Pinto
El ruego: «Afloja, Richie»
En el día en que Nelson Mandela cumple los años, 95 ya y que sigan muchos más, que sea inmortal su estela y ejemplo siempre, se invita a que cada ser humano dedique 67 minutos a realizar una buena obra en honor a los años que Madiba entregó a la lucha por los derechos humanos. Chris Froome, keniano de nacimiento pero surafricano de adopción, desde que de pequeño sus padres se separaron y él decidió irse con su padre a Johannesburgo, encarcelarse en un internado y activar cada noche el despertador a las cinco para salir a entrenar, y después a la escuela –los buenos modales que muestra y su recato de ahí vienen–, siente la obligación moral de empeñarse en ello, «de inspirar a los jóvenes africanos a que sean capaces de lograr todas sus ambiciones».
Gestos de inspiración, que no de rendición, en ese corazón que no aguanta, las piernas que no pueden estarse quietas un segundo, como el artista al que en mitad de la noche, metido en la cama, un torrente de ideas le llega de repente y, veloz, salta de entre las sábanas para colocarse delante del caballete, pincel en mano, y dejar fluir toda su energía, ahí está Alberto Contador. ¡Qué ansia y cuánta desesperación!

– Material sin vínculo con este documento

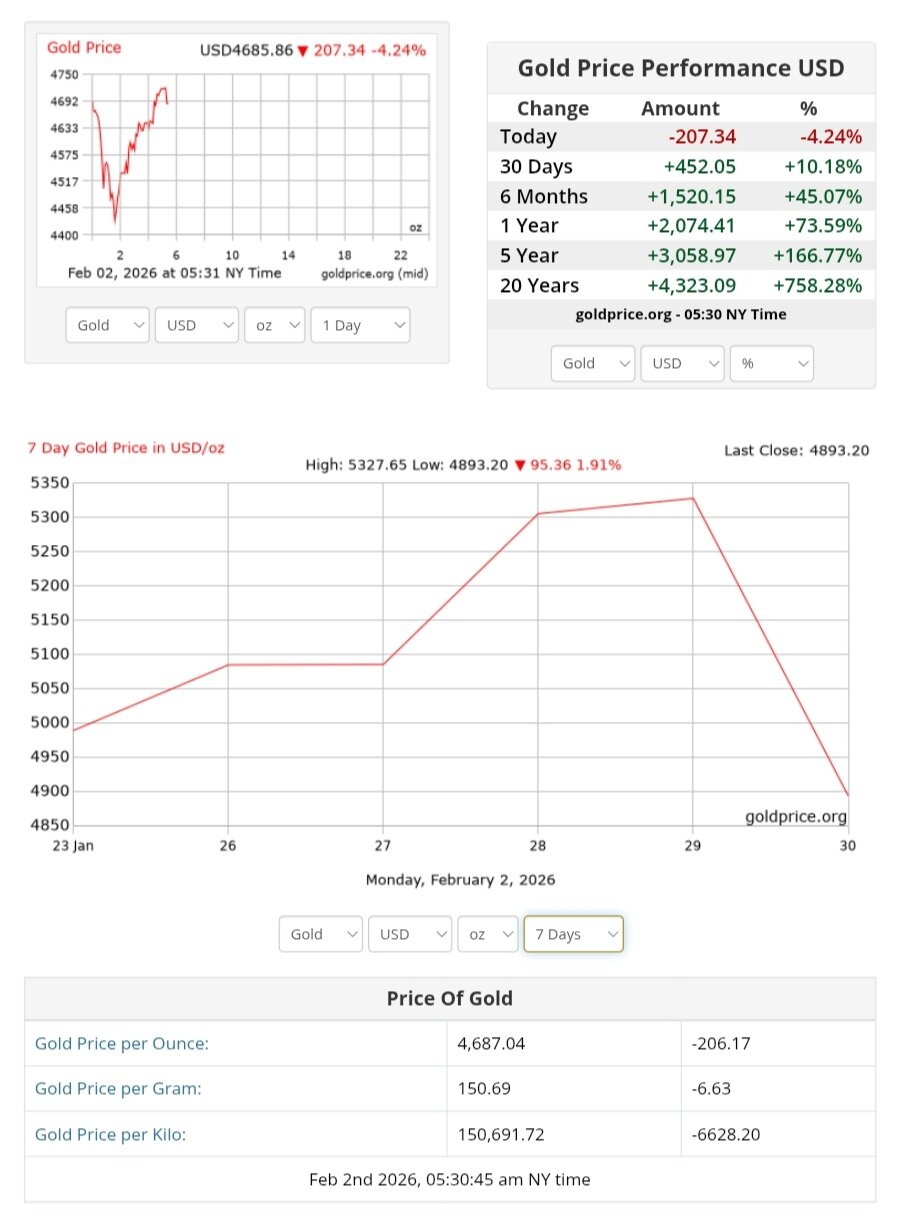Open the oz dropdown next to 7 Days selector
The image size is (897, 1224).
tap(488, 934)
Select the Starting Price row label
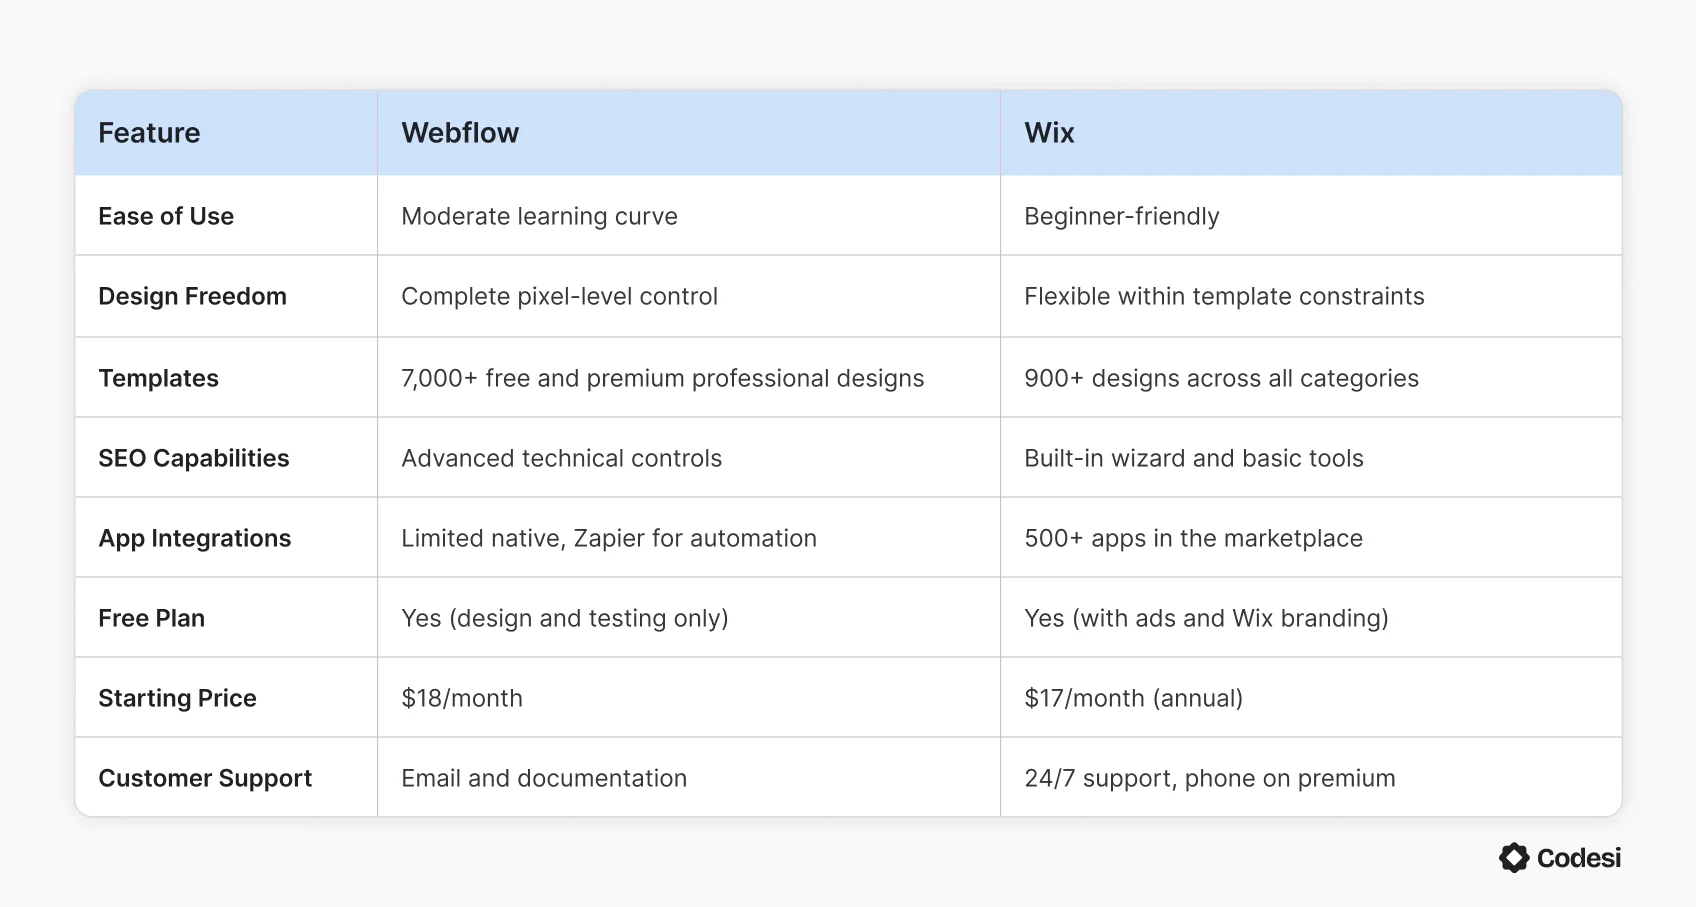Viewport: 1696px width, 907px height. pos(177,698)
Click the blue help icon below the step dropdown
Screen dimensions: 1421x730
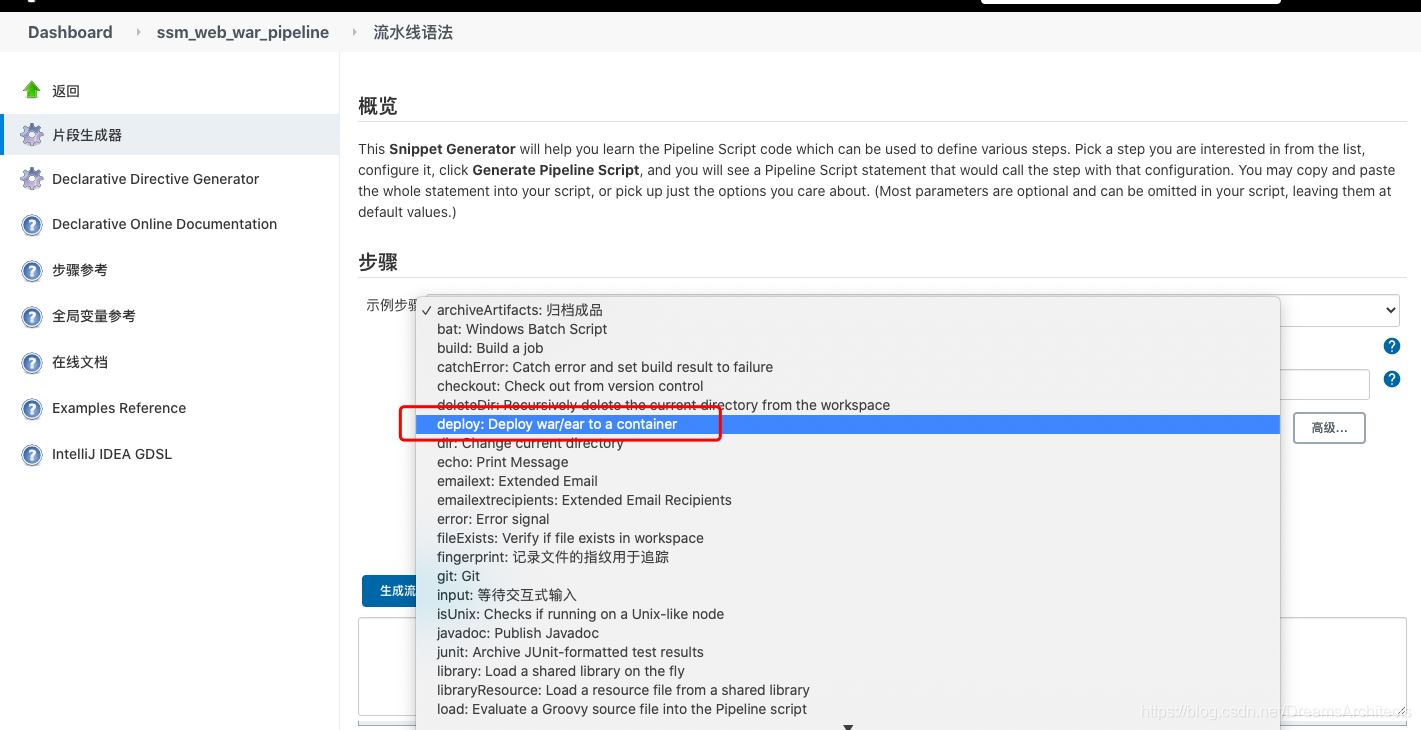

Al chico de Pinto le da igual todo, la foto del podio, el segundo puesto... Lo único que quiere es sentirse bien, reventar el Tour y ponerlo de su lado como tan acostumbrado estaba hasta hace bien poco. Decide Contador al coronar por primera vez el Alpe d'Huez que se tiene que marchar de allí, que la inspiración le ha llegado. Agarra a Kreuziger, tercero en la general, y atacan en el descenso de Sarenne. O revientan ellos o reviento yo, piensa Contador.
Morir en el campo de batalla siempre es más honroso, ¿verdad? Así, las familias podrán contarlo para la posteridad, podrán enorgullecerse al recibir las visitas de los amigos a su tumba. Defendió su honor y el de los suyos hasta el final, contarán. Eso quiere Contador, aunque no logra más de una veintena de segundos entre el final del descenso y el acercamiento al segundo campo de combate, de nuevo el Alpe d'Huez. En las 21 curvas, un millón de personas; Contador claudica cuando el Movistar se enfurece y tira. Le quedan más de 7 kilómetros y no puede seguir la rueda de Quintana y de Purito, de Froome y de Porte.
Así que Contador nada ve de lo que sucede delante, cuando Froome revienta, cuando Nairo le ataca, crecido, y Purito –chiquititos los dos pero gigantes en el Alpe d'Huez– le sigue. Y el surafricano, lejos de pensar en dar un ejemplo a sus compatriotas, lo que necesita es azúcar. Lo ha buscado antes, mirando hacia atrás desesperado, pero el Jaguar del Sky no aparece en su ángulo de visión cuando gira la cabeza. Hasta los últimos cinco kilómetros no aparece: «Un problema mecánico». Hasta los coches de lujo lo tienen. Para entonces el reglamento prohíbe entregar alimentos a los corredores. «Pero me sentía vacío, tenía que hacerlo», confiesa. La maniobra le cuesta veinte segundos de sanción. Puede permitírselos, igual que el minuto que se deja con Quintana y Purito, igual que la etapa que dejó a Riblon, vencedor por delante de Van Garderen, pero no la debilidad. «Tuve que pedirle a Richie que aflojara», contó después. «Es humano», se rumorea.